While seen as a necessary step by SAP, the integration of the SAP and Commerce One environments will have its challenges, Yockelson said. "[SAP's R3 is not] flexible, malleable software, [while] to some extent [Commerce One] is more dynamic, easier to work with," he said.
Also, the operating system environments of the two are different -- the Commerce One software "is still only Microsoft Windows NT-based," and not many in the Unix-oriented SAP camp have migrated to NT, Yockelson pointed out. The Unix-NT divergence could be a potential issue, he said.
With the Commerce One agreement, the argument for mySAP.com may be less intense, said Dave Boulanger, an analyst with AMR Research in Boston. The reselling agreement will strengthen and supplant SAP's b-to-b efforts and will signal to customers that they should use Commerce One for "heavy lifting," Boulanger said. "It also makes a dent in the upgrades for mySAP.com," he said.

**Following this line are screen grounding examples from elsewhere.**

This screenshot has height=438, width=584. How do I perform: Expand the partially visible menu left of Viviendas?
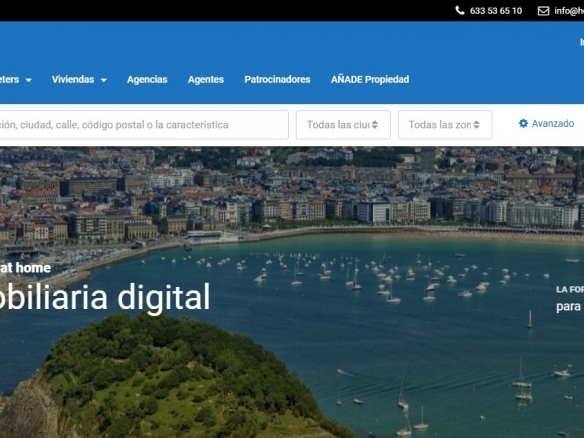click(16, 79)
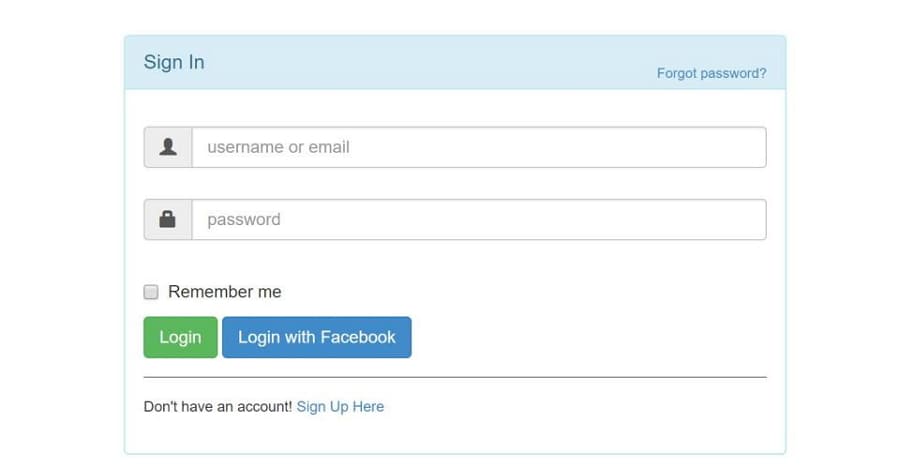Image resolution: width=900 pixels, height=468 pixels.
Task: Follow the Sign Up Here link
Action: tap(340, 407)
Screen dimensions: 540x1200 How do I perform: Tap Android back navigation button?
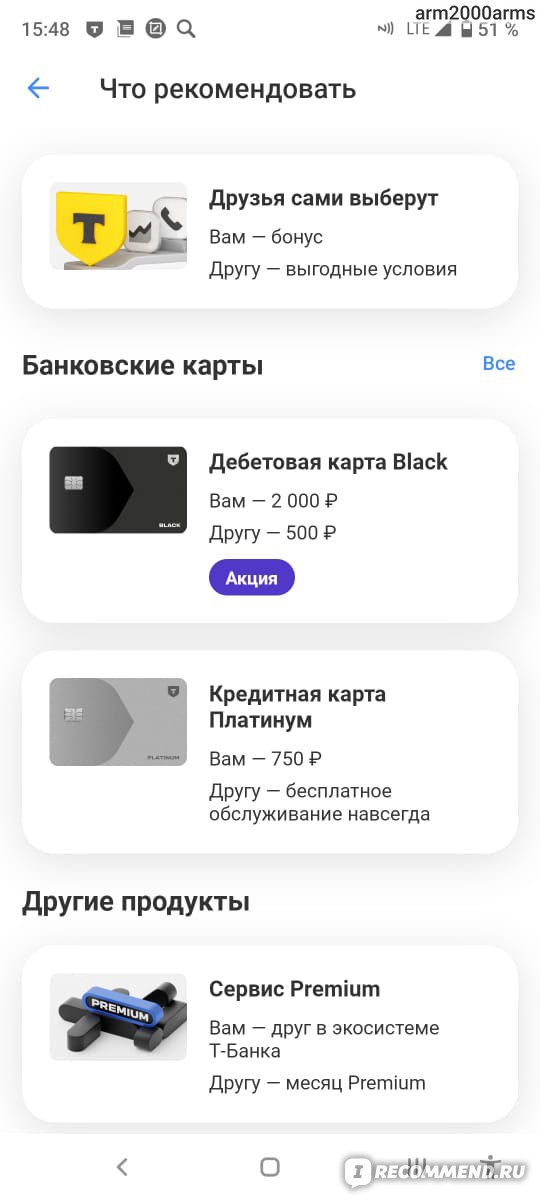[x=122, y=1166]
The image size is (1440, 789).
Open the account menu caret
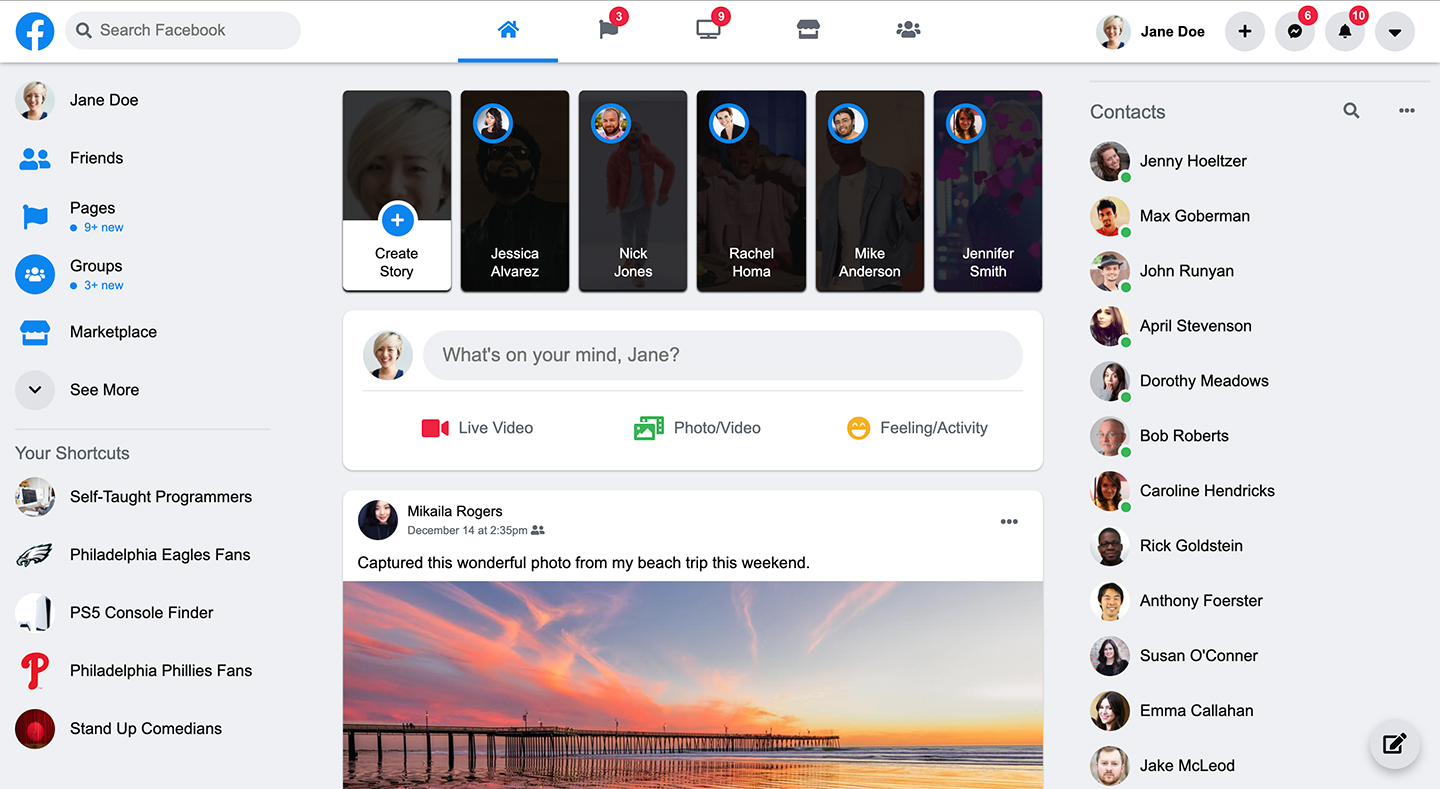point(1395,31)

"It's an admission of reality," Boulanger added, because SAP is acknowledging that it cannot create all of the software relevant to its ERP customers. Another reality is that SAP needs to make strides to guarantee that it has a strategic role in the future, he said.
"You could say that 2000 is a make or break year for SAP. If it doesn't sign up partners like crazy, the rest is going to be history," Boulanger said. SAP must make more partners in the CRM (customer relationship management), b-to-b, and trading exchange platform market spaces, he said.
If SAP is relegated to a non-strategic role, it will "die a long and slow death," Boulanger said. The main reason for SAP's slip is a shift in ERP's role, he said. "It's important, but not strategic," he said, adding that this wasn't the case five years ago when SAP was a thought leader.
B-to-b procurement, CRM, and supply-chain management have become the strategic focus of SAP's customer base, and SAP's users are building these systems around their SAP ERP platforms, Boulanger said.
Eugene Grygo is an InfoWorld senior editor.